▸ The data
┄┄┄┄┄┄┄┄┄┄

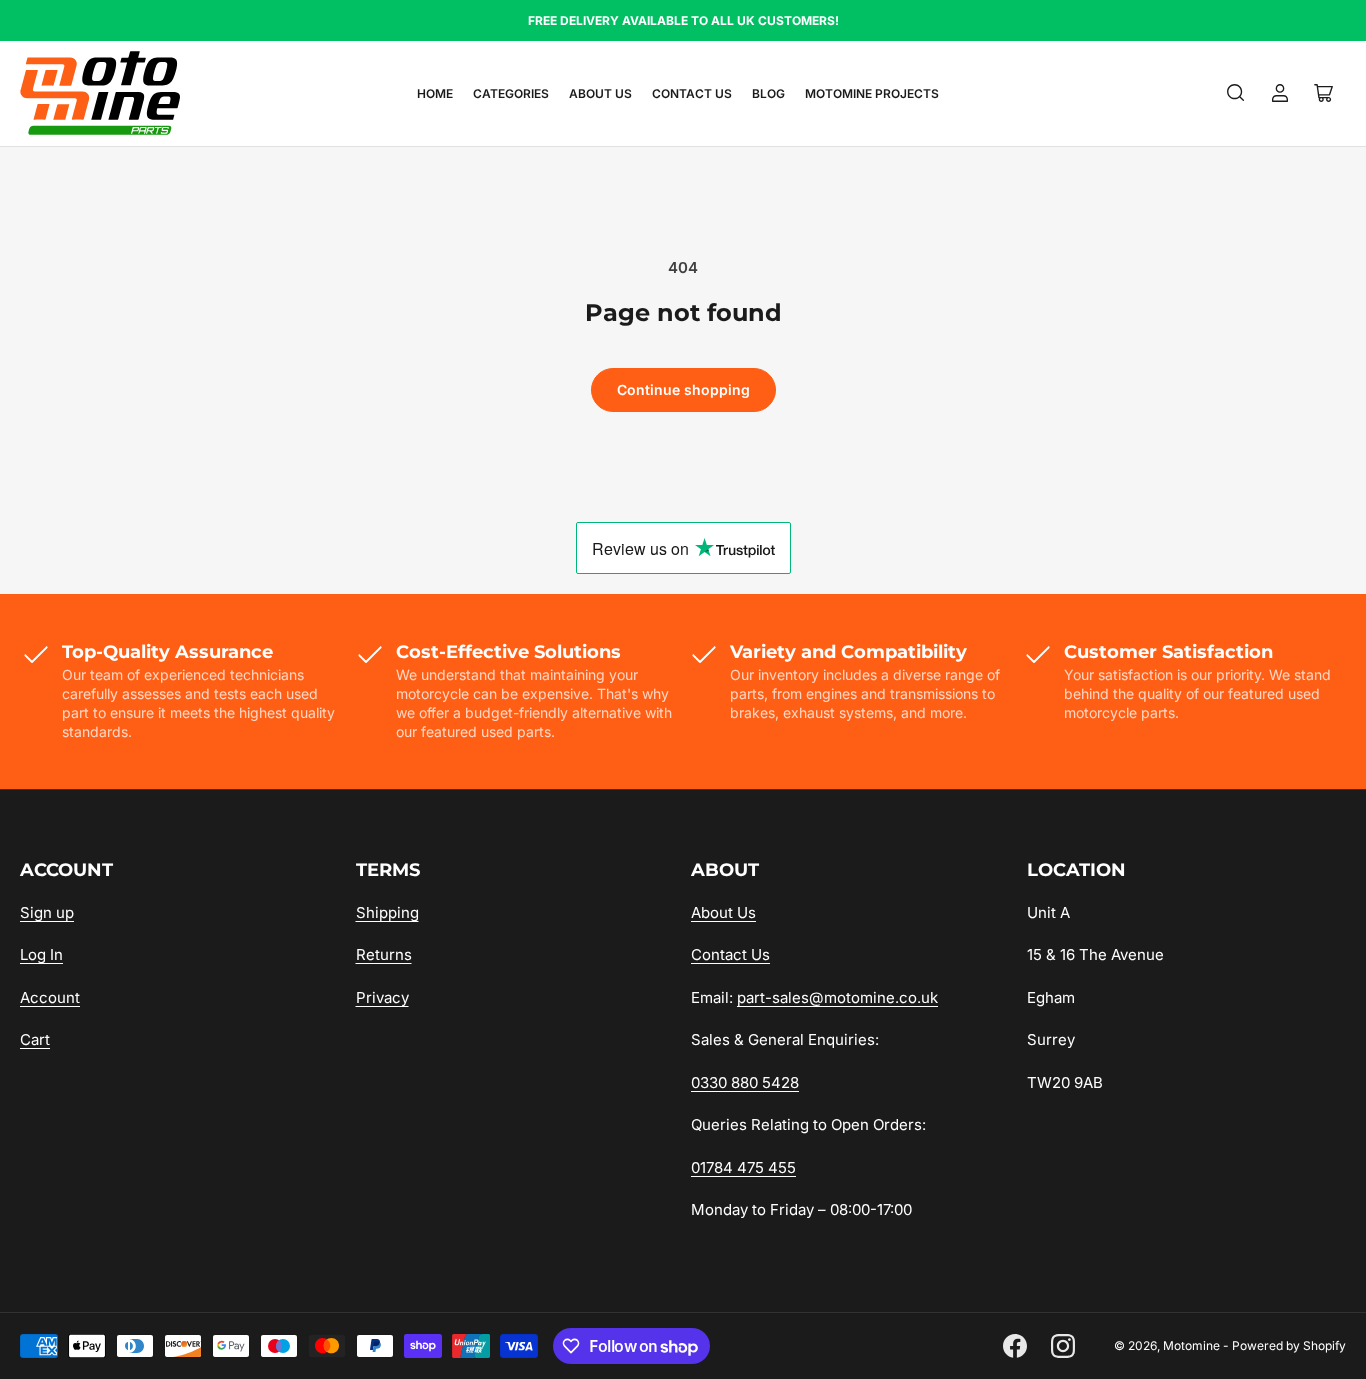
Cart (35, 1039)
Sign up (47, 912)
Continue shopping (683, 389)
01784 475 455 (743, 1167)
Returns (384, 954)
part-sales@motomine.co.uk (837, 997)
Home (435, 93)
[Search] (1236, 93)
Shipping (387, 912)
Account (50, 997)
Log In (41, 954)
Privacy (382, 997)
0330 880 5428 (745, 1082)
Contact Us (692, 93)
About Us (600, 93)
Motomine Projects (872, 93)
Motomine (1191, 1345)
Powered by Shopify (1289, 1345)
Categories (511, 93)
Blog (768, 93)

┄┄┄┄┄┄┄┄┄┄

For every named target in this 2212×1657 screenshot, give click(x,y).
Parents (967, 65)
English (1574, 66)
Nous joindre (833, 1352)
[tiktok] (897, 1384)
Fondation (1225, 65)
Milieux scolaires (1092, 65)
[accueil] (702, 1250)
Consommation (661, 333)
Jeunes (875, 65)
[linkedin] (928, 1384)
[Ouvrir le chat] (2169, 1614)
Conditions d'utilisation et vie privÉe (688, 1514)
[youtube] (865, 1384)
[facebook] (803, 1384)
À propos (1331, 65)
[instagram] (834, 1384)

┄┄┄┄┄┄┄┄┄┄

▸ Task item
Output should match, line for line, the stretch of the material above from the line holding "Home (435, 93)" through the line holding "Blog (768, 93)".

▸ Answer to the exercise
Home (435, 93)
[Search] (1236, 93)
Shipping (387, 912)
Account (50, 997)
Log In (41, 954)
Privacy (382, 997)
0330 880 5428 (745, 1082)
Contact Us (692, 93)
About Us (600, 93)
Motomine Projects (872, 93)
Motomine (1191, 1345)
Powered by Shopify (1289, 1345)
Categories (511, 93)
Blog (768, 93)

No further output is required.